The Demand for Food of Poor Urban Households in Mexico

Last updated on January 27, 2013

A cool new article in the American Economic Journal: Economic Policy by Manuela Angelucci and Orazio Attanasio:

We use Oportunidades, a conditional cash transfer to women, to show that standard demand models do not represent the sample’s behavior: Oportunidades increases eligible households’ food budget shares, despite food being a necessity; demand for food and high-protein food changes over time only in treatment areas; the treatment effects on food and high-protein food consumption are larger than the prediction from the Engel curves at baseline; and the curves do not change in eligible households with high baseline bargaining power for the transfer recipient. Thus, handing transfers to women is a likely determinant of the observed nutritional changes.

Some of this might be a bit too technical for non-economists, so let’s take a closer look at their findings:

  1. The authors look at the impact of Oportunidades, a program in which targeted households receive a cash transfer only if they meet specific conditions. The idea here is to study the demand for food of households who receive the transfer payment, since it relaxes their budget constraint.
  2. Because food is a necessity — a good whose quantity demand increases as income increases, but for which the increase in quantity demanded is proportionally less than the increase in income — we would expect the proportion of household income spent on food to decrease as a consequence of the cash transfer. But that is not what happens; rather, the opposite happens, and the proportion of household income spent on food increases.
  3. Likewise, the empirical results indicate that the proportion of household income spent on high-protein food increases as well. This is not too surprising to me, given that high-protein foods are usually a luxury good — a good whose quantity demand increases as income increases, but for which the increase in quantity demanded is proportionally more than the increase in income — in developing countries. According to the authors’ baseline estimates, however, this should not be the case here.
  4. Oportunidades targets women by giving them the cash transfer. This means that post-Oportunidades, a higher amount of household income is controlled by the woman. This is the likely mechanism through which the cash transfer has the impacts discussed above on food and high-protein foods.
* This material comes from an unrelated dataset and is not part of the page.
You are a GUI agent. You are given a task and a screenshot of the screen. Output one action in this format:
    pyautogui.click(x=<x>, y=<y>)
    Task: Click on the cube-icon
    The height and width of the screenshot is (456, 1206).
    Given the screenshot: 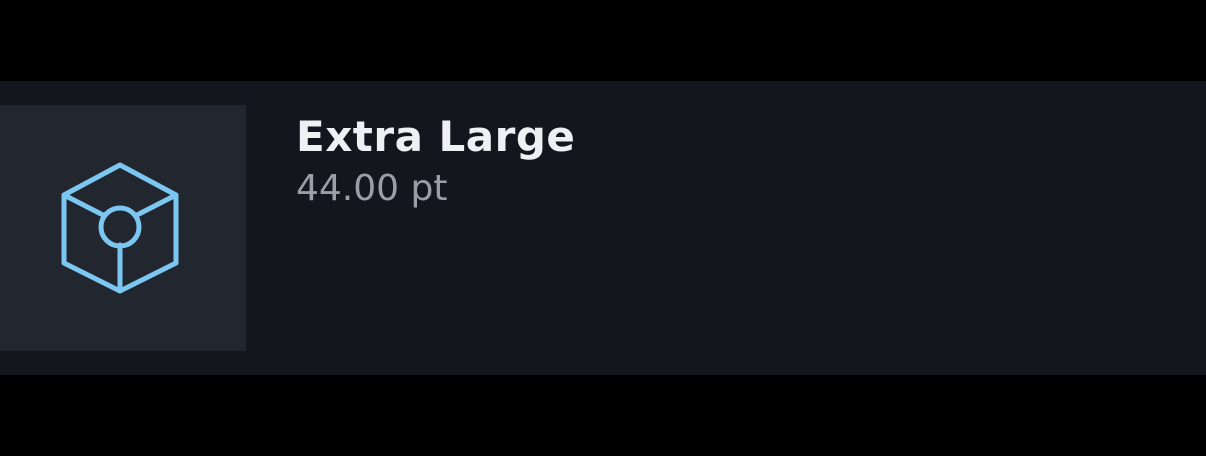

I used the adjective “cool” to describe this paper when introducing it above. First, what I like about this paper is that it looks at urban households, whereas most studies looking at the demand of food focus on rural areas of developing countries. Second, I like the marriage of experimental data and structural econometric modeling the authors bring to the table. This is very refreshing, as it uses experimental data to investigate the mechanisms whereby stuff happens. If I were a betting man, I would bet that this marriage of experimental data and structural empirical work will be very popular over the next 10 years.